━━━━━ ENTRIES PROVIDED ━━━━━

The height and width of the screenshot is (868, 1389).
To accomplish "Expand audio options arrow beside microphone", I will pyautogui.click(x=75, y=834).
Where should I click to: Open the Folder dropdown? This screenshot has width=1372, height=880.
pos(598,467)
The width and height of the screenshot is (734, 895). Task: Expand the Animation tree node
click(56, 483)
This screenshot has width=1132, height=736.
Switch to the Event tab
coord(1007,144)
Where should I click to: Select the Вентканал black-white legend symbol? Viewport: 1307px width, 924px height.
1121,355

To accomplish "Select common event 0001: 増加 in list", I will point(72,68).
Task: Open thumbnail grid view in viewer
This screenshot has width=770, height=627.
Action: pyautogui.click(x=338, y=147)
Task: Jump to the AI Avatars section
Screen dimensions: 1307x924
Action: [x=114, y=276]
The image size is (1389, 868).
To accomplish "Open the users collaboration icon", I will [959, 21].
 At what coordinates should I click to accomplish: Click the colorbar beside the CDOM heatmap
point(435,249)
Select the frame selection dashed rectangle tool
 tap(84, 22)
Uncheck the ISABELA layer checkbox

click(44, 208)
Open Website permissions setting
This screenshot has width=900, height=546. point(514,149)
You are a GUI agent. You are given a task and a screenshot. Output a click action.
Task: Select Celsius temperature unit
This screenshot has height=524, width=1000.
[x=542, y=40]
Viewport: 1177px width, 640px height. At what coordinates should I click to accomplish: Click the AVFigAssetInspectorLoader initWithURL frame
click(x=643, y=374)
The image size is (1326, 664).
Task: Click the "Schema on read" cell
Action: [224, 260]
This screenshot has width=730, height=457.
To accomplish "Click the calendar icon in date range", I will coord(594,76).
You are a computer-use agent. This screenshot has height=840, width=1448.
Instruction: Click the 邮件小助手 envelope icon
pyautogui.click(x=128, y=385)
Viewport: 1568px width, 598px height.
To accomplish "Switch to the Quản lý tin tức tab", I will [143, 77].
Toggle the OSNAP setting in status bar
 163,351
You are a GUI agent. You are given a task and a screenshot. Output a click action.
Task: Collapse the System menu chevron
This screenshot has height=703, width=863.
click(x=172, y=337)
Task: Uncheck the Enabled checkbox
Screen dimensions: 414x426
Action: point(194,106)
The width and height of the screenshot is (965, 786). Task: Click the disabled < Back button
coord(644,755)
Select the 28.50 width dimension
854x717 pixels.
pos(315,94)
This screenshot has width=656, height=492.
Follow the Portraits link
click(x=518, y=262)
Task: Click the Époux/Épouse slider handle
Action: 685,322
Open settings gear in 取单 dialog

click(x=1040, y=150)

━━━━━

→ **GIVEN TASK**: Please print the material again word for word, starting at the line containing "This screenshot has width=656, height=492." and ending at the last line of the material.

→ **RESULT OF THE EXERCISE**:
This screenshot has width=656, height=492.
Follow the Portraits link
click(x=518, y=262)
Task: Click the Époux/Épouse slider handle
Action: 685,322
Open settings gear in 取单 dialog

click(x=1040, y=150)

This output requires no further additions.